◆ PROBLEMS TO WORK ON ◆
- a) Decide whether each statement below agrees with the essay on Palestinian land ownership, answering yes or no and quoting the deciding words. (i) Judicial rulings usually favor Israeli interests. (ii) There is an absolutely guaranteed solution to the dispute. (iii) The proposition put forward is a survey.
- b) Edit the essay on Palestinian land ownership: reproduce the stretch from "The carefully (by" through "enough: a survey.", replacing "survey" with "census".
- c) Resume the essay on Palestinian land ownership, continuing from its last sentence.

◆ STUDY TEXT ◆

It is clear now that attempts to resolve ownership issues cannot be approached on a "national basis." No matter how positive developments may become on the "state" level, they inevitably fall apart when specific details of the ownership of specific tracts is negotiated. At the opposite end, the rare agreements made between individuals are crushed by the perfect storm of the relentless state conflicts. Judicial rulings, reflecting the unquestionable disparity of firepower, habitually favor the Israeli interests. Some such decisions have commandeered traditional Palestinian property in cases where legal outrages have been brazenly open.


The solution:


Of course, there is no totally encompassing, absolutely guaranteed solution. That existential vacuum of even a possible step forward has become far too valuable an asset on both sides. To the West, it opens real estate for more settlements. To the East, it provides an endless source of more martyrs. Too much blood flowed on that decades ancient day when “ownership” was first changed, and too many scars and scabs have filled the grandfatherly tales of the “old homes and fields.” (Here, please consult an old post on MeanMesaObama's Foreign Policy for the 21st Century: How Can We Help?http://meanmesa.blogspot.com/2009/05/obamas-foreign-policy-for-21st-century.html) However, even amid this current pathos there seems to be a possible starting point.


The carefully (by both sides) crafted confusion about the ownership of what remains of the Palestinian lands must cease. Little pockets of disputed title which gradually grow into rock throwing and gun fire are simply priced too high. The proposition is simple enough: a survey.

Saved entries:

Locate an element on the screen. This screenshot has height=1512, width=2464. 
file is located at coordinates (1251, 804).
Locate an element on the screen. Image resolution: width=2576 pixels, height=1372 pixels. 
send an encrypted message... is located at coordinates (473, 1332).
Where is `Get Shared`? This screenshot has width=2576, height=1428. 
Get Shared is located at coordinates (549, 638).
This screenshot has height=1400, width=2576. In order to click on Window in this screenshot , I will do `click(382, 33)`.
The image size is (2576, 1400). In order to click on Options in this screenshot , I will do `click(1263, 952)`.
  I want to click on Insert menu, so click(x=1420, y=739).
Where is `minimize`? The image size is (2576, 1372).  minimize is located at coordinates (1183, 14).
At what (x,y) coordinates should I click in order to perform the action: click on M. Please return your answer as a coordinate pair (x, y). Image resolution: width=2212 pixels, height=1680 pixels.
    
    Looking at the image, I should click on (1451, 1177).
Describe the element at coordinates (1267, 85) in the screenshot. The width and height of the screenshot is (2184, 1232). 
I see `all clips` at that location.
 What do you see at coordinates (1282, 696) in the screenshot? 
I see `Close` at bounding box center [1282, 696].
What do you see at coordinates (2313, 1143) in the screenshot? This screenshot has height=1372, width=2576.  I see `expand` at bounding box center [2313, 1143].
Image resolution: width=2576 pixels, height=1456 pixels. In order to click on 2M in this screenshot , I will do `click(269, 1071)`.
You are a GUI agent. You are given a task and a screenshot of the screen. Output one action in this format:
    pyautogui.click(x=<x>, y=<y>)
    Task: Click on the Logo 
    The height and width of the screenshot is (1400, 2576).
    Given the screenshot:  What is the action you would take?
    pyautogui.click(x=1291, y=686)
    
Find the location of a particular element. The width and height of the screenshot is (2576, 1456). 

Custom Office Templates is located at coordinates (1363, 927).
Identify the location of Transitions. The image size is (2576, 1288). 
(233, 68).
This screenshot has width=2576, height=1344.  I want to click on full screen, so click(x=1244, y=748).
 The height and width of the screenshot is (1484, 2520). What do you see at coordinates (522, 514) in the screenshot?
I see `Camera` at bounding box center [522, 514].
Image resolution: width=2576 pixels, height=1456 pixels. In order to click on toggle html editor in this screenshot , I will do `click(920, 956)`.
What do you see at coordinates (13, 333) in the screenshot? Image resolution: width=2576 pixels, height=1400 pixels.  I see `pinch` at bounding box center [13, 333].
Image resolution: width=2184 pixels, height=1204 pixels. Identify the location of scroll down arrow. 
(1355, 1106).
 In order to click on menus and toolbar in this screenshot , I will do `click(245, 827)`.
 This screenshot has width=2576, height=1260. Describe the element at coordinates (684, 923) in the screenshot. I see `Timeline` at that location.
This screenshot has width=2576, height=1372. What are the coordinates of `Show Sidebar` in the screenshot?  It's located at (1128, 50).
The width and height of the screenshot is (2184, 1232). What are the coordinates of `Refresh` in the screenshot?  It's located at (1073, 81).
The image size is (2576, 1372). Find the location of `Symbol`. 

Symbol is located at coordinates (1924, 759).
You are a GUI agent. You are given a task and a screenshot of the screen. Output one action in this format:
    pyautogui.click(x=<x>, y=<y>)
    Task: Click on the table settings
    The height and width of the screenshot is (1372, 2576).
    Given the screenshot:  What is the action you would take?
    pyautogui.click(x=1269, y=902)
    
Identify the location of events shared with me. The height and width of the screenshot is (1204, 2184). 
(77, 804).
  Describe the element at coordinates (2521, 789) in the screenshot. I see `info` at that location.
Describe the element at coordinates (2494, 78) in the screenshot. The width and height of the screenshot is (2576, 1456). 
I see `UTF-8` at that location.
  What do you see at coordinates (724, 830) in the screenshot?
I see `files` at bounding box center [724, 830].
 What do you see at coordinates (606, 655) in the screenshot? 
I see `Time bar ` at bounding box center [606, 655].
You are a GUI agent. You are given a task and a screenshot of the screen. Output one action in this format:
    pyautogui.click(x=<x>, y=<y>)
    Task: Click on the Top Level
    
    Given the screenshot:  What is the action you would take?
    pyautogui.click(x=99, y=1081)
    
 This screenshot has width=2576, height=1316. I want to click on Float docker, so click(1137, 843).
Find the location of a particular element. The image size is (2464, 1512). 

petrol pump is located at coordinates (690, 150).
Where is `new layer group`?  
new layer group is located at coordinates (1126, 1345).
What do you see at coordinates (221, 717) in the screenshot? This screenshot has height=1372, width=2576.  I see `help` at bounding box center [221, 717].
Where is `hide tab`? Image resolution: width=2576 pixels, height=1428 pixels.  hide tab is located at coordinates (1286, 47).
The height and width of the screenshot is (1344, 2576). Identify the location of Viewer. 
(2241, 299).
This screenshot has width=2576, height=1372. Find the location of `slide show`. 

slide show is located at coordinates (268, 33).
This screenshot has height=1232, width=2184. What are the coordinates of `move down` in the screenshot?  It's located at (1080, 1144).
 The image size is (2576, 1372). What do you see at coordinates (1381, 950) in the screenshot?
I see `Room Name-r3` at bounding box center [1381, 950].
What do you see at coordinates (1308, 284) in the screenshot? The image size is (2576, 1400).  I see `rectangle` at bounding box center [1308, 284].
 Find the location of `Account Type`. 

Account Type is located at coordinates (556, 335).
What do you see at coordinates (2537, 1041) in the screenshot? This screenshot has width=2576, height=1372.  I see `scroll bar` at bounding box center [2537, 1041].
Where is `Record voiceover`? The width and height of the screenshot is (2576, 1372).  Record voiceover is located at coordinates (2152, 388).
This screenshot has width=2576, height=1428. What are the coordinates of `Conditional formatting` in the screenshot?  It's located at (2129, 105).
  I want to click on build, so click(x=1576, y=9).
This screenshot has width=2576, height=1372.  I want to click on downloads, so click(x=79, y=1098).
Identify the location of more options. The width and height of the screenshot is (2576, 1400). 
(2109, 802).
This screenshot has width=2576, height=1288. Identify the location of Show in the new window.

◆ RESPONSES FOR EACH TASK ◆
- a)
(i) Yes: "Judicial rulings, reflecting the unquestionable disparity of firepower, habitually favor the Israeli interests."
(ii) No: "Of course, there is no totally encompassing, absolutely guaranteed solution."
(iii) Yes: "The proposition is simple enough: a survey."

- b)
The carefully (by both sides) crafted confusion about the ownership of what remains of the Palestinian lands must cease. Little pockets of disputed title which gradually grow into rock throwing and gun fire are simply priced too high. The proposition is simple enough: a census.

- c)
For any MeanMesa visitor with the experience of “purchasing right of way,” the full scope of establishing title and purchasing a thousand little bits of land for a new road way is clear enough. Hundreds of legal descriptions of land concessions of a thousand square feet, condemnation hearings, legal challenges and all the rest can turn a right of way project into a career. Nonetheless, the project must be completed. At the end of it, every disgruntled land owner must be satisfied or, at least, nearly satisfied, before the six lanes of the magnificent new urban collector can be built.


As a first step -- and a workable first step might actually mean a great deal -- the existing claims of ownership of every tract of the disputed territory can be researched, surveyed and formalized. This is the task required at the outset for resolving the border dispute between the Israelis and the Palestinians. The entire West Bank must be surveyed. Every land claim from either side to any part of the territory must be recorded, codified, investigated and resolved. The precise property lines of those tracts, and the long series of broken treaties which mangled them, must become common, accepted knowledge made material with surveyors' hubs and the stakes denoting property lines. Once this Herculean task is complete, the ownership matter descends to its inevitable Court fight, a desolate swamp of litigation. Here, though, we can see enough history of Israeli court decisions to know that both the survey and the resolution of ownership claims must be decided by an uninterested third party authority, perhaps the United Nations.


Both parties must agree beforehand on the process. This would not be an agreement on the outcome of the challenged ownership, just an acceptance of the results of the survey and the litigation. Once the precise picture of disputed land claims becomes highly defined, specific questions of ownership claims can be addressed with the hope of resolving the conflict.


We all know, now, the value of resolving this conflict. We also have a well seasoned understanding of those whose interests will suffer most when the present confusion is removed. After all, we have endured the bombs, bullets and convenient lies of all the players for a few generations of dead Americans, Israelis and Palestinians – enough generations of all of the dead. It is foolish to allow the fuse, always either lit or smouldering, of the next conflict to hide in the ill defined confusion of irreconcilable land disputes -- especially when, not only the ownership has not been settled, but the terms and details of the dispute are in dispute.


So? Let's plunge the UN into the field survey business and get on with it.